▶ Job A:
Turn the entries into a numbered list with blank lines left out, starting at the first line of the entries and ending at the line that contains "text [240, 720]".

▶ Page excerpt:
-- -- --

[NeurIPS 2021]: Are Transformers More Robust Than CNNs? (Pytorch implementation & checkpoints)

Last update: Dec 01, 2022

Related tags

Overview

Are Transformers More Robust Than CNNs?

Pytorch implementation for NeurIPS 2021 Paper: Are Transformers More Robust Than CNNs?

Our implementation is based on DeiT.

Introduction

Transformer emerges as a powerful tool for visual recognition. In addition to demonstrating competitive performance on a broad range of visual benchmarks, recent works also argue that Transformers are much more robust than Convolutions Neural Networks (CNNs). Nonetheless, surprisingly, we find these conclusions are drawn from unfair experimental settings, where Transformers and CNNs are compared at different scales and are applied with distinct training frameworks. In this paper, we aim to provide the first fair & in-depth comparisons between Transformers and CNNs, focusing on robustness evaluations.

With our unified training setup, we first challenge the previous belief that Transformers outshine CNNs when measuring adversarial robustness. More surprisingly, we find CNNs can easily be as robust as Transformers on defending against adversarial attacks, if they properly adopt Transformers' training recipes. While regarding generalization on out-of-distribution samples, we show pre-training on (external) large-scale datasets is not a fundamental request for enabling Transformers to achieve better performance than CNNs. Moreover, our ablations suggest such stronger generalization is largely benefited by the Transformer's self-attention-like architectures per se, rather than by other training setups. We hope this work can help the community better understand and benchmark the robustness of Transformers and CNNs.

Pretrained models

We provide both pretrained vanilla models and adversarially trained models.

-- -- --

▶ Source material:
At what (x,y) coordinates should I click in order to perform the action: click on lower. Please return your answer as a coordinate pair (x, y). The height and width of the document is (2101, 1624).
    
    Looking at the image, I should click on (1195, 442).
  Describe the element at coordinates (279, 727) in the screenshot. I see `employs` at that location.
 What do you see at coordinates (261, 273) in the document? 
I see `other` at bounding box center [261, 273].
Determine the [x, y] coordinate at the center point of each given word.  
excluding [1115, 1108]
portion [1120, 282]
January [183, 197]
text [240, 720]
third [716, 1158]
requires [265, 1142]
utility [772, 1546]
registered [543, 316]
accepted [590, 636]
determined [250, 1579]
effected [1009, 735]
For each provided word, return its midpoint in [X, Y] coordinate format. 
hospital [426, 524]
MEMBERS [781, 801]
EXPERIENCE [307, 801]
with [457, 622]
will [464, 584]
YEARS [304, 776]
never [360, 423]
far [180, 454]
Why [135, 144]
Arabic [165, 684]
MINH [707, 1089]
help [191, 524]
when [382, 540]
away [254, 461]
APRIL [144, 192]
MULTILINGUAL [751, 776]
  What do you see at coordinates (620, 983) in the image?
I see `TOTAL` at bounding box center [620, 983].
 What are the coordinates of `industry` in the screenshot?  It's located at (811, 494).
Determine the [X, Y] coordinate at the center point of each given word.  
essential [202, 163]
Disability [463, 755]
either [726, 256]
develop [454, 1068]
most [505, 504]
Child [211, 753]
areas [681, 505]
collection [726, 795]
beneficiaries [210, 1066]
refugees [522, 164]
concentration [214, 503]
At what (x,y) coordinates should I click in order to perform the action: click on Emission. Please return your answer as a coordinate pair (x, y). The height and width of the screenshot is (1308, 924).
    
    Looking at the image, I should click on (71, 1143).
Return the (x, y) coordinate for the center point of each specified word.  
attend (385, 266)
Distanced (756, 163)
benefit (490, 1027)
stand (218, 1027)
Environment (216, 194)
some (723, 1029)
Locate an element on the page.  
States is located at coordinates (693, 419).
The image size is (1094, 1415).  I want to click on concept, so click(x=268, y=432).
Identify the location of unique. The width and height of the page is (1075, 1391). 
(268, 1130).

-- -- --

▶ Job B:
In the page on Transformer and CNN robustness, copy the part starting at "[NeurIPS 2021]: Are" and ending at "based on DeiT.", using "ViT" in place of "DeiT".

▶ Expected output A:
1. At what (x,y) coordinates should I click in order to perform the action: click on lower. Please return your answer as a coordinate pair (x, y). The height and width of the document is (2101, 1624).
2.     Looking at the image, I should click on (1195, 442).
3.   Describe the element at coordinates (279, 727) in the screenshot. I see `employs` at that location.
4.  What do you see at coordinates (261, 273) in the document? 
5. I see `other` at bounding box center [261, 273].
6. Determine the [x, y] coordinate at the center point of each given word.  
7. excluding [1115, 1108]
8. portion [1120, 282]
9. January [183, 197]
10. text [240, 720]

▶ Expected output B:
[NeurIPS 2021]: Are Transformers More Robust Than CNNs? (Pytorch implementation & checkpoints)

Last update: Dec 01, 2022

Related tags

Overview

Are Transformers More Robust Than CNNs?

Pytorch implementation for NeurIPS 2021 Paper: Are Transformers More Robust Than CNNs?

Our implementation is based on ViT.